The Chinese demand came after the July 14 bus blast in Pakistan’s restive Khyber Pakhtunkhwa province in which 13 people, including nine Chinese personnel, were killed.

Pakistan’s Planning and Development Minister Asad Umar, speaking to the press after co-chairing the Joint Coordination Committee (JCC) of the China-Pakistan Economic Corridor (CPEC), said both sides agreed to “arrest those guilty of heinous crime and get them sentenced by courts at the earliest”, the Dawn newspaper reported.

On July 14, a bus carrying Chinese engineers and construction workers exploded before falling into a deep ravine in Dasu area of Upper Kohistan district of Khyber Pakhtunkhwa province.

The Chinese nationals were engaged in building a dam, which is part of the USD 60 billion CCPEC.

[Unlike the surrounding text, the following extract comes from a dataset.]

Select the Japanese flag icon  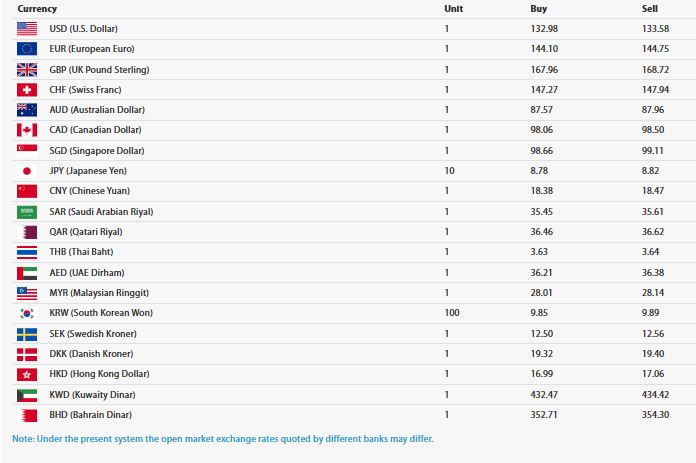(27, 171)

At least 13 people, including nine Chinese nationals and two Frontier Corps soldiers, died and 39 others were injured.

China termed the incident “a bomb attack”. So far, it is not clear if the blast was caused by a technical failure or the vehicle was hit by an explosion.

Vice chairman of National Development and Reform Commission, China, Ning Jizhe co-chaired the meeting on Friday.

The JCC — mandated to convene twice every year — had not met after November 2019 due to the COVID-19 outbreak.

China and Pakistan mutually agreed to raise the security of CPEC projects and Chinese workers in the country, the Dawn quoted Minister Umar as saying.

The minister said since the bus blast work at the Dasu Hydroelectric project site had stalled, adding that the project was no longer part of the CPEC.

Acknowledging the Chinese side’s request for security, Umar said Pakistan realises that the scope of projects being handled between the two countries was increasing and so security needs to be upgraded as well.

Meanwhile, the “iron brothers” decided to keep tariff and tax policies unchanged in the power sector.

The CPEC connecting China’s resource-rich Xinjiang province with Pakistan’s strategic Gwadar port in Balochistan is regarded as the flagship project of the multi-billion Belt and Road Initiative, the pet scheme of Chinese President Xi Jinping aimed at furthering China’s influence globally with Chinese funded infrastructure projects. In addition to the CPEC, China has invested in more than 200 projects in Pakistan.

India has objected to the CPEC as it is being laid through Pakistan-occupied Kashmir.